Wednesday, 01 May 2024 16:55

16 commercial beef farmers join genetics programme

Written by  Staff Reporters
Sonya Shaw, project lead, commercial herds, INZB programme. Sonya Shaw, project lead, commercial herds, INZB programme.

Another 16 commercial beef farmers have been selected to take part in the Informing New Zealand Beef (INZB) programme designed to help drive the uptake of genetics in the industry.

The seven-year INZB partnership, supported by Beef + Lamb New Zealand, the New Zealand Meat Board and the Ministry for Primary Industries’ Sustainable Food and Fibre Futures fund, aims to boost the sector’s profits by $460m over the next 25 years.

Focused on increasing the use of high-quality genetics in the beef industry, the four main components of the programme are developing New Zealand-specific breeding indexes, building an across breed genetic evaluation and data infrastructure, running a beef progeny test and linking in data from commercial herds.

Sonya Shaw, project lead, commercial herds, for the INZB programme says the 16 farmers come from across the country join 21 farmers already in the programme and are supporting the programme’s mission to give breeders and farmers genetic tools to help produce great tasting beef and drive production efficiency.

“The INZB programme is helping commercial farmers understand the value of better genetics and offer them the opportunity to easily select the right genetics for their system to drive greater profitability on their farms,” Shaw says.
####################
● ASSIGNED TASK 1
Translate this sentence from the beef genetics article into Spanish: "Another 16 commercial beef farmers have been selected to take part in the Informing New Zealand Beef (INZB) programme designed to help drive the uptake of genetics in the industry."
● ASSIGNED TASK 2
Retype the beef genetics article word for word, everything from "Focused on increasing" down to "from commercial herds.".
● ASSIGNED TASK 3
Write what comes next in the beef genetics article, starting after its final sentence.
The data after this point is separate material from the beef genetics article.

● SUPPLIED INFORMATION
####################
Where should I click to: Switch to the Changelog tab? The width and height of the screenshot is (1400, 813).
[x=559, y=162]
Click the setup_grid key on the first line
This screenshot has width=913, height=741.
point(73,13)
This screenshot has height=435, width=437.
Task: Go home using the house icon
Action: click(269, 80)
####################
● TASK RESULT 1
Otros 16 ganaderos comerciales de carne de res han sido seleccionados para participar en el programa Informing New Zealand Beef (INZB), diseñado para ayudar a impulsar la adopción de la genética en la industria.

● TASK RESULT 2
Focused on increasing the use of high-quality genetics in the beef industry, the four main components of the programme are developing New Zealand-specific breeding indexes, building an across breed genetic evaluation and data infrastructure, running a beef progeny test and linking in data from commercial herds.

● TASK RESULT 3
“We need commercial farmers involved in the programme because they contribute to the accuracy of breeding values of stud bulls available to commercial farmers,” she explains.

“Being part of the programme also allows for more accurate heifer selection in herds which will have a lasting impact on the commercial herds progress towards their own goals.”

The 16 new commercial farmers from Manawatu-Whanganui, Canterbury, Hawke’s Bay, Southland, Otago, Waikato and Taranaki bring the total number of farmers involved in the programme to 37.

“We had a great deal of interest in joining the programme this year and we look forward to inviting more farmers to take part next year,” Shaw says.

The INZB programme aims to onboard at least 10 commercial farmers with a passion for genetics each year. Those selected adopt a recording schedule across the year and can also, if they wish, carry out genotyping of their cow herd and, on an annual basis, calves and sires.